Kim Jihye

  • Jihye with students, some RSCJ, and a priest
  • Jihye with students
  • Jihye with students
  • Jihye with colleagues
  • Jihye with novice director and co-novices
  • Jihye at a UN forum, photo taken during international experience
  • Jihye with co-probanists


I was born in South Korea in 1981. At the time of my birth, I had to undergo surgery because of a serious intestinal disease; so I was baptized immediately because my parents and doctors thought I would die soon. But after the surgery I survived, and it was like a miracle. This has left a deep impact in my life, even as I had to be in hospital two more times in my adolescence.

My parents are Catholics who got to know each other in the parish church.  Through them, I experienced and learned to cherish fruitful catholic traditions. When I had my first communion, for example, the impression that continues to remain in me is that I touched Jesus with my hand and received him deeply in my heart. 

I met the RSCJ for the first time in the University, where they worked as campus ministers. In Korea, sisters who do not wear the religious dress and veil are rarely seen. So that was a new reality for me, and especially as I got to know about religious life from them. To me, they looked just like normal persons who had no privileges and who were like lay people who lived very simple lives and had a mission.

When I was 20 years old, I experienced my family’s suffering brought about by the illness of my teenage brother, who had to go through several surgeries. This was a very hard time for our family. At that time, too, I was working as a special education teacher in high school, and I could hear within me a call to live a meaningful life. I found myself attracted to the spiritual life, and felt I could meet God through prayer at the retreat house run by the RSCJ. During that retreat, I was able to enter deeply into myself and receive the grace of freedom, even from the sorrows of my family. That was the first time that I found meaning, even in the pain.  I then felt the desire to stay with God all throughout my life.  Two years later, I entered the Society of Sacred Heart. 

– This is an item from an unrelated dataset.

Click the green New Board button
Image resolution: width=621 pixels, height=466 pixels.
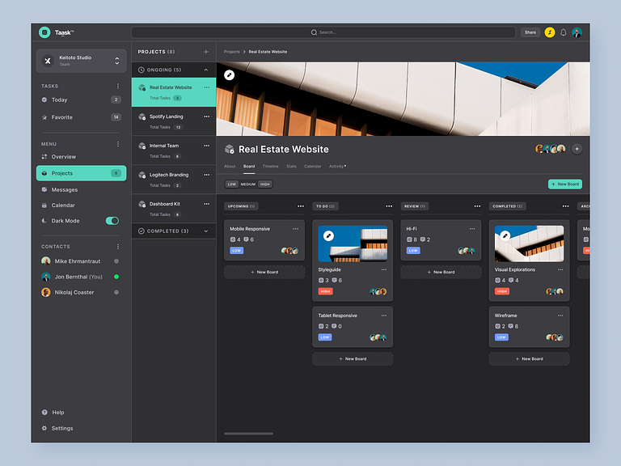click(564, 184)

After my first vows in 2011, I worked in Sacred Heart High School as a special education teacher.  During that time I felt an insecurity that was triggered by what I perceived to be others’ prejudices towards my students who had disabilities. There were times when these evoked anger in me; but later I began to see that I was responding to the situation in the way that I was doing to cope up with my brother’s difficulties. I realized that I was identifying with my brother’s feelings during his illness, and re-living all this through my students. That was a very painful discovery for me; but I am grateful for that opportunity in my religious life to see more clearly and to grow in freedom. From that moment onwards, I became more and more aware of how Jesus has actually been with me, through my family, the campus ministry, and the retreat house.

In 2019, I joined the probation group in preparation for our final vows. With my eight lovely co-probanists, I had good opportunities to widen my heart and open my eyes. Most special to me was the 30-day-retreat, for there I had an encounter with Jesus, who had been waiting for me — from my days of being in hospital during my childhood, to the moments of my brother’s surgeries, and through all of my efforts to find myself, onwards until that time when I was in probation at the Villa Lante in Rome. During the hard moments when I could not find him and I felt sad, he always invited me to take his hand and he showed me how his love is present in the universe. I am so overwhelmed by his love for me — a love that has been there from the beginning; a love that embraced all my pain, my joy, my history! And I could say, “I desire to follow you all throughout my life. I am but a little point in the universe, but I want to proclaim your love to the world.” 

Part of our tradition in the Society of the Sacred Heart is for each probation group to receive a name and a “devise” (motto, in French). When we were given the name “Love that transforms” and the devise “Proclaim my love to all nations; do not be afraid I am with you always,” I was so happy because these really capture my journey, and our journey as a group. With my friends, I felt deep joy and conformity with Jesus.  

Now after final profession, I am filled with hope and I desire to proclaim the love that I have received.  Indeed, the joy of living a transformed life can only be possible through his infinite love.  I am grateful to God for giving me this opportunity to live the consecrated life. It is in this hope that I now return and start anew in “Galilee” (Matthew 28:10).

 
Kim Jihye RSCJ made her final vows on the 26th of January 2020.